* _REQUIREMENTS_
Name every home test that the guide below on telling real diamonds from fake ones describes.

Estate Rose Cut Diamond 18K Gold Edwardian Style Link Necklace

How to tell if a diamond is real or not

When you purchase a diamond, you want to make sure you are getting what you’ve paid for – especially if it is part of an engagement ring. Starting out your married life together with a ring you later discover is a fake is devastating.

There are several diamond simulations and substitutes on the market. Some of these have value, whilst others are worthless.

Here are some basic differences:

  • Real diamonds are much heavier and denser than most fake ones, although cubic zirconia (CZ) is heavier than diamonds.
  • Real diamonds are made of carbon, fake ones from glass and silicon.
  • Real diamonds refract light; images seen through diamonds are obscured but fake diamonds look clearer and more transparent.
  • Real diamonds have sharp edges. Fake ones will have rounded edges.
  • Real diamonds have imperfections or inclusions; fake ones have none.
  • Real diamonds emit a blue glow in ultraviolet light; fake diamonds emit a yellow glow.
  • Real diamonds are less sparkly; fake ones look like high-end glass.
  • Check the setting. Does it have a gold (10K, 14K or 18K) or platinum mark (PT or Plat)? If the stone is fake, it will probably not be set in high-quality precious metal. If it is cubic zirconia, it should have a CZ marking.


If you are suspicious about the authenticity of a diamond you have already purchased, it is advisable to have it examined by a professional who can conduct tests with specialized equipment.  There are some home tests you can do, however:

  • Sandpaper Test. Rub the stone with the gritty side of a piece of sandpaper. A diamond is one of the hardest substances in the world, so if it is real, it will not scratch. A fake diamond will!
  • Read-through Test. Try and read a newspaper through the diamond. If it is real, you won’t be able to read a word. A fake diamond will let you read the words.
  • Water Test (if your stone is loose) Fill a glass with water and drop the stone to the bottom of the glass. If it sinks, it is real. If it floats on the top or near the surface of the water, it is fake.
  • Sparkle Test. Natural diamonds have a greyish sparkle to them. Fake stones such as cubic zirconia emit a highly colored, iridescent sparkle.
  • Breath test. Breathe on the stone and see if it fogs up. If it does, and the fog goes away immediately, it is likely a real diamond. If it takes several seconds to clear, it is probably fake. Diamonds quickly disperse the heat from your breath.

* _INFORMATION SUPPLIED_
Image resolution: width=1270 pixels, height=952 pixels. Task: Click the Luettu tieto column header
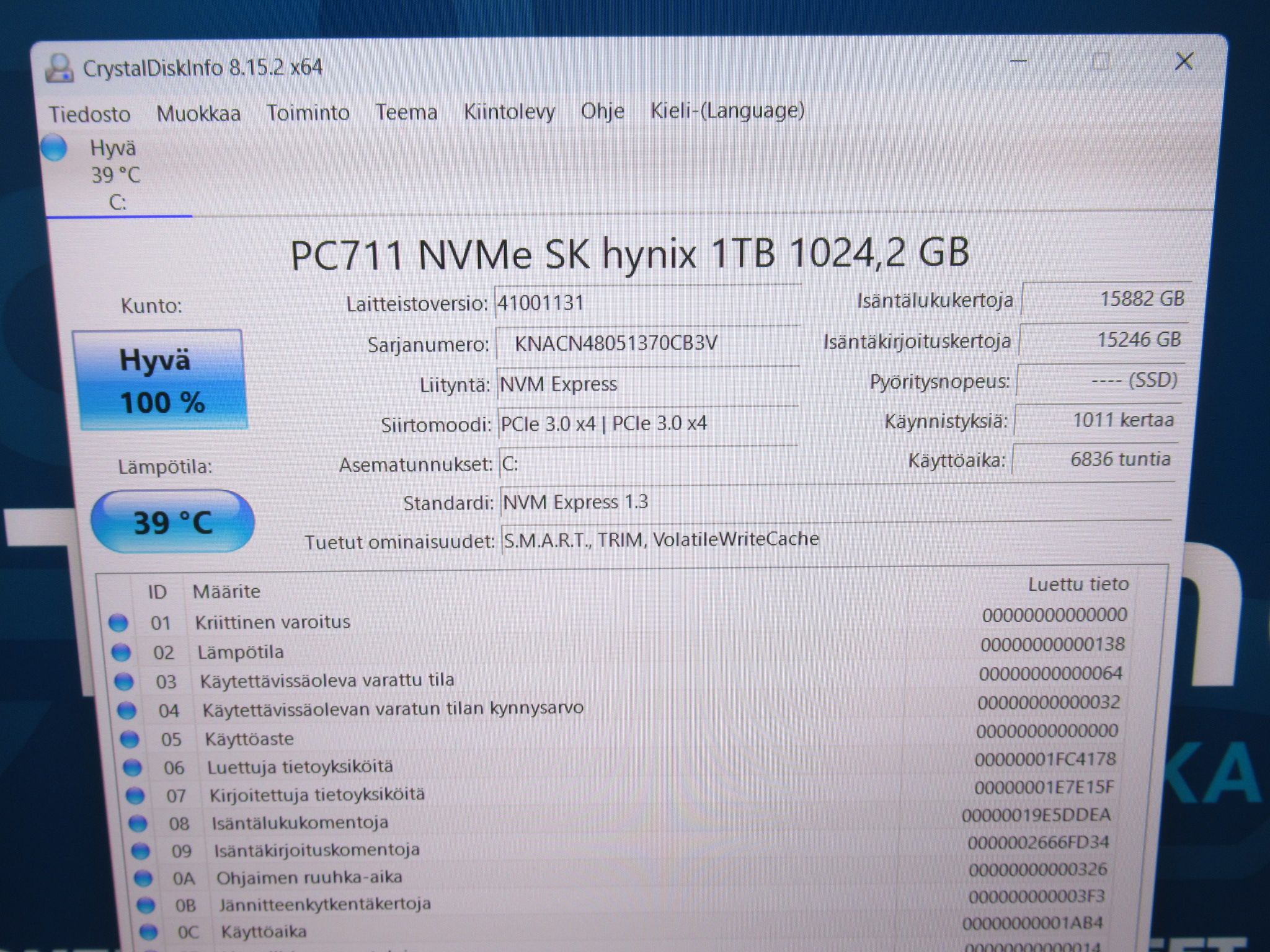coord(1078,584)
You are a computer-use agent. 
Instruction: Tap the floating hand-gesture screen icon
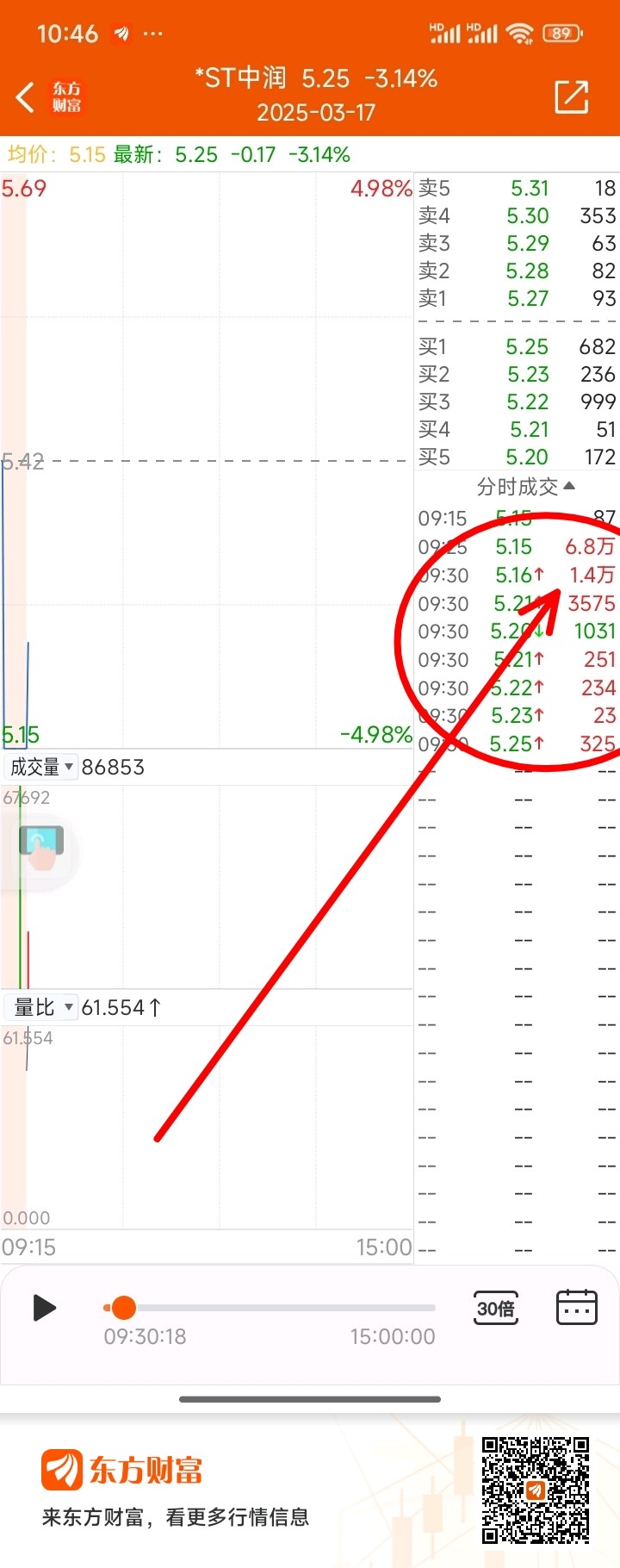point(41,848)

* _CORRECT ANSWER_
Sandpaper Test, Read-through Test, Water Test, Sparkle Test, Breath test